● Task instructions
Copy the listing below, starting at the line that contains "You are a GUI" and ending after the line that contains "coord(162,110)". Omit the pictures.

● Data extract

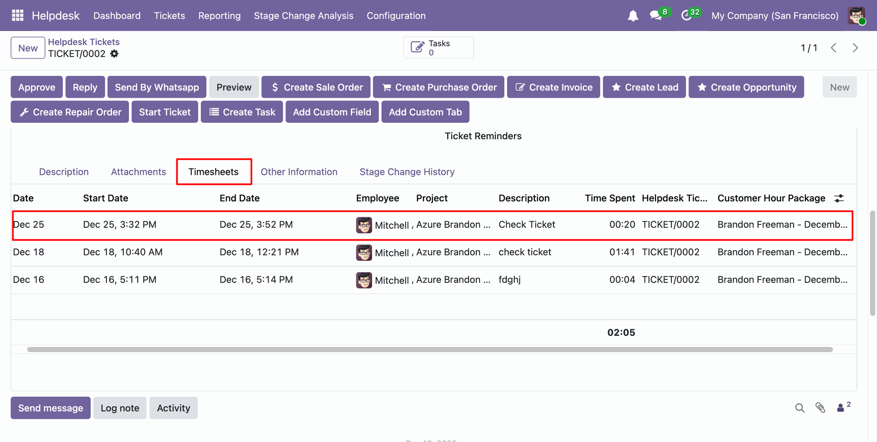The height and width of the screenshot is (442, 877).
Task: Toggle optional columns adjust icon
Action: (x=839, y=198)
--
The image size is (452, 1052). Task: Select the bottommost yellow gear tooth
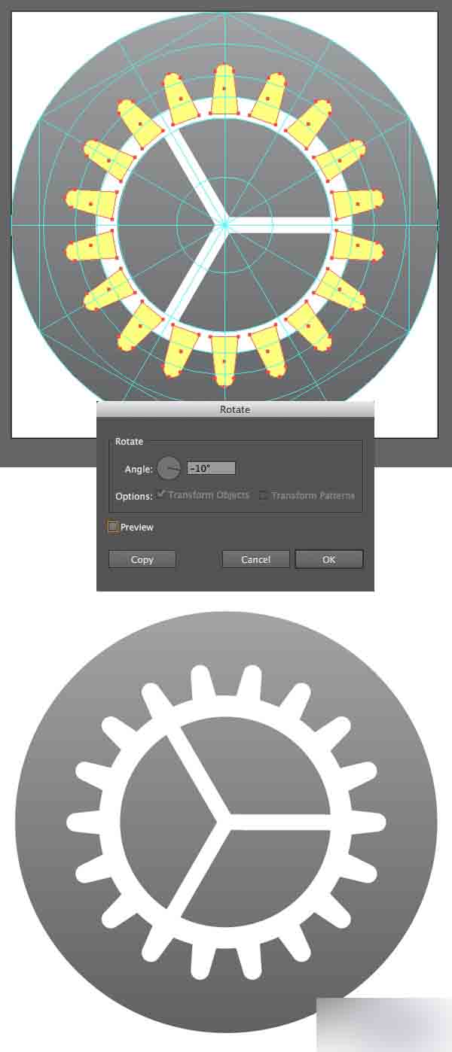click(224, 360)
---
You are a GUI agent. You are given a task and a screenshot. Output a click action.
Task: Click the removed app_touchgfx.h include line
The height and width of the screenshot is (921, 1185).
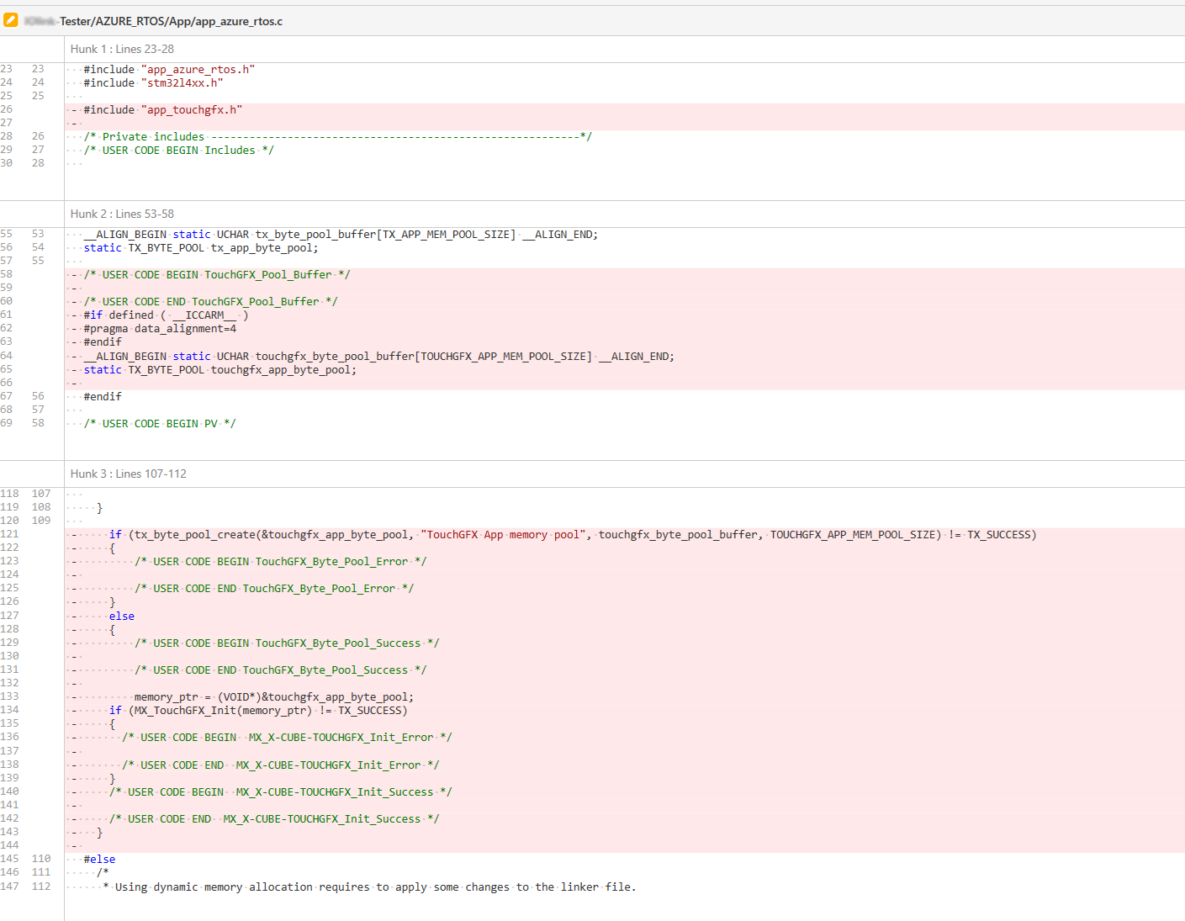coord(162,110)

● Finished answer
You are a GUI agent. You are given a task and a screenshot. Output a click action.
Task: Click the removed app_touchgfx.h include line
The height and width of the screenshot is (921, 1185).
coord(162,110)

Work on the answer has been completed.